Ce sont des traits que les humains partagent avec d’autres espèces de primates et de non primates. Pour rendre compte des origines de la dominance cérébrale du langage, il existe deux grands types de théories.

La théorie motrice de l’évolution du langage postule que la parole a évolué à partir d’un langage manuel préexistant, géré par un contrôle asymétrique des gestes et de la musculature pharyngée. Ce qui peut avoir mené à la latéralisation de la parole et du langage.
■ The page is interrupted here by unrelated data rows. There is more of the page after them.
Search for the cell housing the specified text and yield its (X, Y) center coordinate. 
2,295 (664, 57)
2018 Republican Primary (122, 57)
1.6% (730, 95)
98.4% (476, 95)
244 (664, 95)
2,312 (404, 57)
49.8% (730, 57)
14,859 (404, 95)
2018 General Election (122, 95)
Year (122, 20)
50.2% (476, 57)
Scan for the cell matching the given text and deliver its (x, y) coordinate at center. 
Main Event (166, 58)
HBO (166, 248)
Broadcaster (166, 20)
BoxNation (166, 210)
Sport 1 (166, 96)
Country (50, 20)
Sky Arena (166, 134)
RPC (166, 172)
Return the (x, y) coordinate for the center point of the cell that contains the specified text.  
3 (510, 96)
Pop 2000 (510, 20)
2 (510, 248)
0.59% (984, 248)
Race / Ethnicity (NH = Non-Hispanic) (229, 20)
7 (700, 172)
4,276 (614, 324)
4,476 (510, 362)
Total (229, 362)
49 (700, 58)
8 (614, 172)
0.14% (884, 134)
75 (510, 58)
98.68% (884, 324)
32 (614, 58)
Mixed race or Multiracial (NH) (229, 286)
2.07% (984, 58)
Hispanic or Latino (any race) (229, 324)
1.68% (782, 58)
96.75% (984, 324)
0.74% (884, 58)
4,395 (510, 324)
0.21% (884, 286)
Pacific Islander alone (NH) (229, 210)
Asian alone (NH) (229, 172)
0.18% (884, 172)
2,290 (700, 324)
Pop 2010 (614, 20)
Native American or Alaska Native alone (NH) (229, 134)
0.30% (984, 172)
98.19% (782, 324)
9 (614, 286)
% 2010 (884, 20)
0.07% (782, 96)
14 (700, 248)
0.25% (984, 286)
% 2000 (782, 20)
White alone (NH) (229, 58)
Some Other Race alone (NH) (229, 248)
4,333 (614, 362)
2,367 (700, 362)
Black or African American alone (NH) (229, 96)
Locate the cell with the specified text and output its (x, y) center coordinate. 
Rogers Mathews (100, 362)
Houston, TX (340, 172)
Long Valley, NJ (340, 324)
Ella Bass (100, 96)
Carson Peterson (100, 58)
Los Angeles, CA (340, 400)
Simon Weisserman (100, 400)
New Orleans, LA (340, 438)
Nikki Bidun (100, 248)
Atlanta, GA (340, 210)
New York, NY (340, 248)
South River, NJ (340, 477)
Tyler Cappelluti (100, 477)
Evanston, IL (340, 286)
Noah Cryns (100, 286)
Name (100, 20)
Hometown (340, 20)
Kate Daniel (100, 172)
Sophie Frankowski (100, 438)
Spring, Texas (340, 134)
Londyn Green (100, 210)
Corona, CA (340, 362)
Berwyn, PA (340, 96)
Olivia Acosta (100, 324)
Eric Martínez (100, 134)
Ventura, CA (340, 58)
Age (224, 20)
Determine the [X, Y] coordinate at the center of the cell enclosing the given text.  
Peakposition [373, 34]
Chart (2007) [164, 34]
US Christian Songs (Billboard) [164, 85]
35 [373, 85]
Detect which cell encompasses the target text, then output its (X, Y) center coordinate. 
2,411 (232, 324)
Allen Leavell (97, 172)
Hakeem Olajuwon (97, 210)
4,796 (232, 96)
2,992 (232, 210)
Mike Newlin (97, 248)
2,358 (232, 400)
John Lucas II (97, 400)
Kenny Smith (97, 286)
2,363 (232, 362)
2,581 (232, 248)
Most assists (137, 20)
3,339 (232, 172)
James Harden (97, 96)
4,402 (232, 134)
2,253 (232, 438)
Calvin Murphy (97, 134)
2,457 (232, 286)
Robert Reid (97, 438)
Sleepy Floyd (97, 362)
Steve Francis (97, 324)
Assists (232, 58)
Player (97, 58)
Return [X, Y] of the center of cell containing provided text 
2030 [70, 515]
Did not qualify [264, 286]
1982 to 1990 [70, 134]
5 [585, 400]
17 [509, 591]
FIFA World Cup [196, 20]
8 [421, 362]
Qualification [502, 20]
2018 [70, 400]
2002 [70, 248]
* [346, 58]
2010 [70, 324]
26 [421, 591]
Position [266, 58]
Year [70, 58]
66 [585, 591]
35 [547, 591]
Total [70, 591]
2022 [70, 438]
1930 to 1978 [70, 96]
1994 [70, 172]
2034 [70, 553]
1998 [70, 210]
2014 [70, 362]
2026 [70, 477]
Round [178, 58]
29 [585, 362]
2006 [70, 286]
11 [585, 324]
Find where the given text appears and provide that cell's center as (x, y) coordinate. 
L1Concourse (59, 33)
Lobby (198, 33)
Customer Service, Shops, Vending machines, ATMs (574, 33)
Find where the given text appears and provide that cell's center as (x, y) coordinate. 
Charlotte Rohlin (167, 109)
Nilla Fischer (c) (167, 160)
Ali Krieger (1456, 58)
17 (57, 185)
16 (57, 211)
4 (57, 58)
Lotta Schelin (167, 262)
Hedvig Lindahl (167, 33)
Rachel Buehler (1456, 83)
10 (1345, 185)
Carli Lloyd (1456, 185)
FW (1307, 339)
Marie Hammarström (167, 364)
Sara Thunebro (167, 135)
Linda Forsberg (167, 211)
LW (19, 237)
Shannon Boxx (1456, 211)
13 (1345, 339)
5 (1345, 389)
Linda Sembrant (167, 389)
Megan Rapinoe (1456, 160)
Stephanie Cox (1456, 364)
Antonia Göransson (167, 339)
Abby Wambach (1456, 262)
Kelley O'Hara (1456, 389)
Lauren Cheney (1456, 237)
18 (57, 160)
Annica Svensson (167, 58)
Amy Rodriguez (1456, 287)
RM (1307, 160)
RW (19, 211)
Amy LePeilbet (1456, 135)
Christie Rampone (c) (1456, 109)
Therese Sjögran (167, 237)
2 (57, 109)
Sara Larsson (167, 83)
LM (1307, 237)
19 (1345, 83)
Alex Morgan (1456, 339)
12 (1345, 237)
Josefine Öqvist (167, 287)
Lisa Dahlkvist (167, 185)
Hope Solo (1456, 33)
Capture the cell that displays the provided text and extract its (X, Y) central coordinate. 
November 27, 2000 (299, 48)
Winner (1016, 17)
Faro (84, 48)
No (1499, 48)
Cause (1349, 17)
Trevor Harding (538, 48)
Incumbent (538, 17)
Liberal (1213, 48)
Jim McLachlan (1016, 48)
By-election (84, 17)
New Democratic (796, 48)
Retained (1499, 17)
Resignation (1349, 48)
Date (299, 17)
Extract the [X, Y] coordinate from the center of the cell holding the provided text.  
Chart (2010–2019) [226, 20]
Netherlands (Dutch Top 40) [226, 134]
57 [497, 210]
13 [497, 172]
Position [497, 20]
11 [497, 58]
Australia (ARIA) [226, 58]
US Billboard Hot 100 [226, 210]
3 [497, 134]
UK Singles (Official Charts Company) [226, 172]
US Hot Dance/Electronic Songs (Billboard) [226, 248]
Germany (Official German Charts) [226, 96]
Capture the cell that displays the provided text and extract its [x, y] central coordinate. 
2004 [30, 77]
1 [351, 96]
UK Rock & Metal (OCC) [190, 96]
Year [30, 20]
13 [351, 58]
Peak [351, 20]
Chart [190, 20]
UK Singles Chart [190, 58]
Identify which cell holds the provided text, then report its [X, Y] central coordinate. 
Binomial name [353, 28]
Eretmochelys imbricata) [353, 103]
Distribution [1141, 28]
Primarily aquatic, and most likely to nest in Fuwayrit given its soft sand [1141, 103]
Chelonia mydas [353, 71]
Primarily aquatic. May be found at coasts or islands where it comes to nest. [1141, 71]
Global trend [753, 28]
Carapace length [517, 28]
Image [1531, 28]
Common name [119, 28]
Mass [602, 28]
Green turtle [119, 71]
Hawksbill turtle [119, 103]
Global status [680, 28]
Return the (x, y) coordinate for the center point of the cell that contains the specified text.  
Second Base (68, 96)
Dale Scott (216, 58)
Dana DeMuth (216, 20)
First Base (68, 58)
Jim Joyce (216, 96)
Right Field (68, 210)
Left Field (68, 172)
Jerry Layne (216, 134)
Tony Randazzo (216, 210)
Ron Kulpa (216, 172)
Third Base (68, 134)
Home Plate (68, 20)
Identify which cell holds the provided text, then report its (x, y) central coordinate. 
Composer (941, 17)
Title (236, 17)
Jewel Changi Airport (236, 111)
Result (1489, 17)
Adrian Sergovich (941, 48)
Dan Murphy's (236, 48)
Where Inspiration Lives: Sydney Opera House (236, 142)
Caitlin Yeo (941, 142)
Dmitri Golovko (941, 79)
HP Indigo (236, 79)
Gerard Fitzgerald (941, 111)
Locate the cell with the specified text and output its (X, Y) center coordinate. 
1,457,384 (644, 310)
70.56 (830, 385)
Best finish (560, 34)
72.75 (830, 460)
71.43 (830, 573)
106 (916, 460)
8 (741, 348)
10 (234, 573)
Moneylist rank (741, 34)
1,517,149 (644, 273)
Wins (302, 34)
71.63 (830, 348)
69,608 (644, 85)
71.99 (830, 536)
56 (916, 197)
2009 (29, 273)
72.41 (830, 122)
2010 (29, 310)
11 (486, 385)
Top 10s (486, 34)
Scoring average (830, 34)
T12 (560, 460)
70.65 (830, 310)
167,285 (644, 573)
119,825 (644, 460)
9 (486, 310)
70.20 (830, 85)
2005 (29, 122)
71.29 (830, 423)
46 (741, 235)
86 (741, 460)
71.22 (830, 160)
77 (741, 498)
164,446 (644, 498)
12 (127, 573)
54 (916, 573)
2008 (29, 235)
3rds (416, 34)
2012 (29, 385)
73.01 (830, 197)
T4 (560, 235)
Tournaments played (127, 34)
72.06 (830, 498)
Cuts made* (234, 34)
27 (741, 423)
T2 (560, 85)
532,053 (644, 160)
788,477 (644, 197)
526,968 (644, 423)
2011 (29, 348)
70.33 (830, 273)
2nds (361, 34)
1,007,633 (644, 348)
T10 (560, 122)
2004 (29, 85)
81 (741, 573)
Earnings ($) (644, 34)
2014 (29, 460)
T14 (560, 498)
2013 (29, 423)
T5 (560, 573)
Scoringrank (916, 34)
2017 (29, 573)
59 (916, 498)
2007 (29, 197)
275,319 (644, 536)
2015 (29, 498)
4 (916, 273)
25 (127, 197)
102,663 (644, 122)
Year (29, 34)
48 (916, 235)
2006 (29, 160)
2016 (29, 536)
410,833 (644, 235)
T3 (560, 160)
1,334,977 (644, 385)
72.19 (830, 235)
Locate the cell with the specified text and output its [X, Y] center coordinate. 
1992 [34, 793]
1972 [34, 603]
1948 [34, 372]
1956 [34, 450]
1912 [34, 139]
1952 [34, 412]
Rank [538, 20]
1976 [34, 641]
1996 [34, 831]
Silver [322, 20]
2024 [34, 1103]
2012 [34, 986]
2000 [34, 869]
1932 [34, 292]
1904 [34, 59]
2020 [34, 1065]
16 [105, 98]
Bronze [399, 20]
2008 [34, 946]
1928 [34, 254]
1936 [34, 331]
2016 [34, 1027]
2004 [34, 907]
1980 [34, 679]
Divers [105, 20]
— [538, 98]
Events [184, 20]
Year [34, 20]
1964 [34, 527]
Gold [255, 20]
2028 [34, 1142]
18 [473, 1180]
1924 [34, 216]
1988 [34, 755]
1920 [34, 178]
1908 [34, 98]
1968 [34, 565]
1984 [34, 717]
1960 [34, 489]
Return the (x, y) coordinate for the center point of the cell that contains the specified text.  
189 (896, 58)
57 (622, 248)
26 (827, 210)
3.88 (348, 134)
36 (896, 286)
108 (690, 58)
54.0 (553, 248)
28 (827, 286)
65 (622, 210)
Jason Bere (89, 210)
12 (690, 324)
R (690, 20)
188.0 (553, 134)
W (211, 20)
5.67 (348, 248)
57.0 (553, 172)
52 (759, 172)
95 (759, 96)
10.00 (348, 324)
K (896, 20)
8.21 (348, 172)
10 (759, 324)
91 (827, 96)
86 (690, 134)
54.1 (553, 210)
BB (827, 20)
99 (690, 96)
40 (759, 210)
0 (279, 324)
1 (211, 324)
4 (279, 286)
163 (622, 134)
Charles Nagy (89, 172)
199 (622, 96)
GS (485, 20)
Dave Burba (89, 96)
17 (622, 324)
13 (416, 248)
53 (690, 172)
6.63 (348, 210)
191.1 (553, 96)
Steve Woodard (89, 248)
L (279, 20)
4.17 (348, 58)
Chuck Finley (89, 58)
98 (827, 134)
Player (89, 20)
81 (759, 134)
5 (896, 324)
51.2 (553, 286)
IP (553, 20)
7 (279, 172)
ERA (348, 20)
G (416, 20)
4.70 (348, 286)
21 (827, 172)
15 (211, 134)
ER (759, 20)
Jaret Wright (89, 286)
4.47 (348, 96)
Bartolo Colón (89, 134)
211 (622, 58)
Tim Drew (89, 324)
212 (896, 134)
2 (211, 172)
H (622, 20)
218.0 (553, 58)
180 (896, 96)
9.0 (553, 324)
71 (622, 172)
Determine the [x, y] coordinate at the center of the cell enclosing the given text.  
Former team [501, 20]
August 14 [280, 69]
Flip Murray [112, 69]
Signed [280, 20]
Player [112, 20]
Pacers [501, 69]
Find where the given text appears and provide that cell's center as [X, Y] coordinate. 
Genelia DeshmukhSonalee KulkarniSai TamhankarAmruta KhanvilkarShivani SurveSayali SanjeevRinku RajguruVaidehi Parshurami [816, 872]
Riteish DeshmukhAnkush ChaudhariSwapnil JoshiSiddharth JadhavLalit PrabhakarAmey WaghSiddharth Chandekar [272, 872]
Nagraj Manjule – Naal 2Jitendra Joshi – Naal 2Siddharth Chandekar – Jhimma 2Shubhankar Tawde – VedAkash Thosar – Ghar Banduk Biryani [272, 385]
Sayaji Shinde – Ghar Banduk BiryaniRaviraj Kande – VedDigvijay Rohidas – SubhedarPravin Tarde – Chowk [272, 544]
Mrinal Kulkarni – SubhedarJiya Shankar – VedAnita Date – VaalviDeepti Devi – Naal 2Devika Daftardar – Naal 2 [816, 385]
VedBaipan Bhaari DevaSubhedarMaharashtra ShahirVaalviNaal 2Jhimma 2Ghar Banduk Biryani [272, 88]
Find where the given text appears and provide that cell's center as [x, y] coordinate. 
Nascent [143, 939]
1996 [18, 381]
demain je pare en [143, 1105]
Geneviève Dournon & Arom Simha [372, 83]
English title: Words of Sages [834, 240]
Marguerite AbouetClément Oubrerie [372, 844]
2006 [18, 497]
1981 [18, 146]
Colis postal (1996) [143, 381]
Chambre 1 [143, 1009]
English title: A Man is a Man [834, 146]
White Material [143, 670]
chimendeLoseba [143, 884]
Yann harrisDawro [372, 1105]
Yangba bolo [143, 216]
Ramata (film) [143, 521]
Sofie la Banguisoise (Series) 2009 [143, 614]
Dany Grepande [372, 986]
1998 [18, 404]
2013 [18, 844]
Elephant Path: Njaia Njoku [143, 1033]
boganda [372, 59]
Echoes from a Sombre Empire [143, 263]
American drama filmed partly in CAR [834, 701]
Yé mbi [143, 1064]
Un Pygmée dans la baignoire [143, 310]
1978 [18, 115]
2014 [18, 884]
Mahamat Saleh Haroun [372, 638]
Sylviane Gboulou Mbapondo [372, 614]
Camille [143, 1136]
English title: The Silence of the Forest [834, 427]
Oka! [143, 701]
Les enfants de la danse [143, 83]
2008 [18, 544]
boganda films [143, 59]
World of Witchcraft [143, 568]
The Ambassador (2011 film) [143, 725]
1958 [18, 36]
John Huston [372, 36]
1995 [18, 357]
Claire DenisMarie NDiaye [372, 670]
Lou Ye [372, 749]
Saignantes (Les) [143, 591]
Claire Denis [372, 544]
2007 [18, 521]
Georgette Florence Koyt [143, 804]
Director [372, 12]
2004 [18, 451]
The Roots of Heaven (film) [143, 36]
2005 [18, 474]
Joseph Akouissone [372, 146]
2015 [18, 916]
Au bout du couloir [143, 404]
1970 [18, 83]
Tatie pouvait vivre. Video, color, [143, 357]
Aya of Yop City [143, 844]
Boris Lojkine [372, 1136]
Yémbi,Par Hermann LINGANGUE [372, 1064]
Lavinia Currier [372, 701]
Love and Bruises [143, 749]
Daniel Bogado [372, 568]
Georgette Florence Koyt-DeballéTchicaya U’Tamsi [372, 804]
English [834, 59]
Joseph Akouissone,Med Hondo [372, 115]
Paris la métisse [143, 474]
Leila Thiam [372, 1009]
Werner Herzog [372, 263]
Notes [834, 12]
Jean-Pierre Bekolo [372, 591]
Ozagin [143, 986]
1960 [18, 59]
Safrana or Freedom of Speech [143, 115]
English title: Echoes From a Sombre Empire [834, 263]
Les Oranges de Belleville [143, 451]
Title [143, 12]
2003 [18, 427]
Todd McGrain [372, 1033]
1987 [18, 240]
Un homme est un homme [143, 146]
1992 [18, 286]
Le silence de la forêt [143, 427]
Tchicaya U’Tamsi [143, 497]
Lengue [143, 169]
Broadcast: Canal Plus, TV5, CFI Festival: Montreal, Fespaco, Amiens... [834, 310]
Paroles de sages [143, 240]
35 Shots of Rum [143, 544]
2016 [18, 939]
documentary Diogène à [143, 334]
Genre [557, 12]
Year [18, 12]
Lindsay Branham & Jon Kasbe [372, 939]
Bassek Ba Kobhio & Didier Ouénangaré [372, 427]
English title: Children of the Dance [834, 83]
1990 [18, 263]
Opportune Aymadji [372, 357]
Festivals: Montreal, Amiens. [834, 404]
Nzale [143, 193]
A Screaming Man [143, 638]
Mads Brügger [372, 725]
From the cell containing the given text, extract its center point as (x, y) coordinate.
À l’inverse, si l’audition et la vocalisation ont précédé l’asymétrie motrice dans l’évolution, la vocalisation s’est graduellement alignée à la gestuelle pour parvenir à une latéralisation des fonctions motrices et des fonctions du langage (de manière prépondérante à gauche).

Pour savoir lequel de ces scénarios peut rendre compte de l’asymétrie du langage, une étude a été réalisée, signée Anne-Lise Giraud, Benjamin Morillon et coll. (de l’Inserm Paris, avec des collaborations de Lausanne et de New York). Les auteurs ont cherché à faire la part des choses, à l’aide d’enregistrements simultanés par IRM fonctionnelle et EEG. Les enregistrements ont été réalisés chez 16 humains volontaires, droitiers (hémisphère dominant à gauche et aire du langage à gauche) au repos et alors qu’ils regardent un film (activité cérébrale évoquée).

On s’est concentré sur l’activité oscillatoire neurale dans les bandes de fréquence spécifiques du langage. Et on a exploré les interactions entre les activités évoquées par une gestuelle, par l’audition et par les sons du langage.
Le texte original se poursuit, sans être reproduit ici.